L'ultimo viaggio di Ulisse - Giovanni Pascoli
VII
la zattera
E gli dicea la veneranda moglie:
Divo Odisseo, mi sembra oggi quel giorno
che ti rividi. Io ti sedea di contro,
qui, nel mio seggio. Stanco eri di mare,
eri, divo Odisseo, sazio di sangue!
Come ora. Muto io ti vedeva al lume
del focolare, fissi gli occhi in giù.
Fissi in giù gli occhi, presso la colonna,
egli taceva: ché ascoltava il cuore
suo che squittiva come cane in sogno.
E qualche foglia d’ellera sul ciocco
secco crocchiava, e d’uno stizzo il vento
uscia fischiando; ma l’Eroe crocchiare
udiva un po’ la zattera compatta,
opera sua nell’isola deserta.
Su la decimottava alba la zattera
egli sentì brusca salire al vento
stridulo; e l’uomo su la barca solo
era, e sola la barca era sul mare:
soli con qualche errante procellaria.
E di là donde tralucea già l’alba,
ora appariva una catena fosca
d’aeree nubi, e torbide a prua l’onde
picchiavano; ecco e si sventò la vela.
E l’uomo allora udì di contro un canto
di torte conche, e divinò che dietro
quelle il nemico, il truce dio del mare,
venìa tornando ai suoi cerulei campi.
Lui vide, e rise il dio con uno schianto
secco di tuono che rimbombò tetro;
e venne.
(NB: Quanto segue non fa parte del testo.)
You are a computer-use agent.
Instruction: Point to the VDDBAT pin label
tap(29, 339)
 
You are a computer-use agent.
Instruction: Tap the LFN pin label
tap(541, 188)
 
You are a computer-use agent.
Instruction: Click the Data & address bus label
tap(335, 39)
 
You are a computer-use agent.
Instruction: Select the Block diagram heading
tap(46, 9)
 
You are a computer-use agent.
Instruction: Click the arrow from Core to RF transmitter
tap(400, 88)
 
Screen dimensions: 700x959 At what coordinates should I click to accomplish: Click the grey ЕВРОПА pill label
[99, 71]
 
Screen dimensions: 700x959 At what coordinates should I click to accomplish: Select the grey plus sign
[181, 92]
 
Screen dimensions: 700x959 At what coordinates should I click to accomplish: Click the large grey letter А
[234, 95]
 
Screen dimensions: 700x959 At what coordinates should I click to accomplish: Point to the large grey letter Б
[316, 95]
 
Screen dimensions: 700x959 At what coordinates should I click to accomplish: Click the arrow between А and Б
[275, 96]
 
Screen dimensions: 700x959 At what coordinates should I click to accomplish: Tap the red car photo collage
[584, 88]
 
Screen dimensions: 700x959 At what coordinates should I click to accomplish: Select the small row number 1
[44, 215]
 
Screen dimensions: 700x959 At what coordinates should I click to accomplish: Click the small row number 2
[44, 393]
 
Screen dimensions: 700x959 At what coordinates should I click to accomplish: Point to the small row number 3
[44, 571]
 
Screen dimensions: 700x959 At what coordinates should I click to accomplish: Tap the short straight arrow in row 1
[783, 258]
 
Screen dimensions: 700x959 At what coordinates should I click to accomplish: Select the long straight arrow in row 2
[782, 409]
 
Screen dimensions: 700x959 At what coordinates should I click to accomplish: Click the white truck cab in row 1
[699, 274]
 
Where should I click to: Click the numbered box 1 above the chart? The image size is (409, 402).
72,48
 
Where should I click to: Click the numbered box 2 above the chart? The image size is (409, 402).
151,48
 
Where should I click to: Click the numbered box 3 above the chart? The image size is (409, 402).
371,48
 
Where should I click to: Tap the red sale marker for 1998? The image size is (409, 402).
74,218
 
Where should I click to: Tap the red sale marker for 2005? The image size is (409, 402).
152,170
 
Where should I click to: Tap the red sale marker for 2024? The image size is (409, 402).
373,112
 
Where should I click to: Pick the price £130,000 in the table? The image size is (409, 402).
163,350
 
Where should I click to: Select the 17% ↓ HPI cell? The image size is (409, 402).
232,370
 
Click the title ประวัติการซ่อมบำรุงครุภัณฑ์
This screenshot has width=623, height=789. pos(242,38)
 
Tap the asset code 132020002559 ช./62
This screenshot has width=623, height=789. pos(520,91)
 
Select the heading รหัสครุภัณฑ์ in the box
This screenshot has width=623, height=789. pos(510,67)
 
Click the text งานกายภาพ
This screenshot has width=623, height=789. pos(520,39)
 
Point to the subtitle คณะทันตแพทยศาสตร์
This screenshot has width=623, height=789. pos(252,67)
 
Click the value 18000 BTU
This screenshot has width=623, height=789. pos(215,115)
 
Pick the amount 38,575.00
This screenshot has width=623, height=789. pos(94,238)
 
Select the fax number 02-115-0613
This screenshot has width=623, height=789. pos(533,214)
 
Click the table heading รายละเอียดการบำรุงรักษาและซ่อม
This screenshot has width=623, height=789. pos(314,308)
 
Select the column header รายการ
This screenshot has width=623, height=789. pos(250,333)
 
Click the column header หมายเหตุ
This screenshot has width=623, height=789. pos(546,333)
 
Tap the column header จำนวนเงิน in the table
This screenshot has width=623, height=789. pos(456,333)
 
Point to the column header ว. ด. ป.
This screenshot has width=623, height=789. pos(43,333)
Udiva egli lo sciabordare
delle ruote e il nitrir degli ippocampi.
E volavano al cielo alto le schiume
dalle lor bocche masticanti il morso;
e l’uragano fumido di sghembo
sferzava lor le groppe di serpente.
Soli nel mare erano l’uomo e il nume
e il nume ergeva su l’ondate il torso
largo, e scoteva il gran capo; e tra il nembo
folgoreggiava il lucido tridente.
E il Laertiade al cuore suo parlava,
ch’altri non v’era; e sotto avea la barra.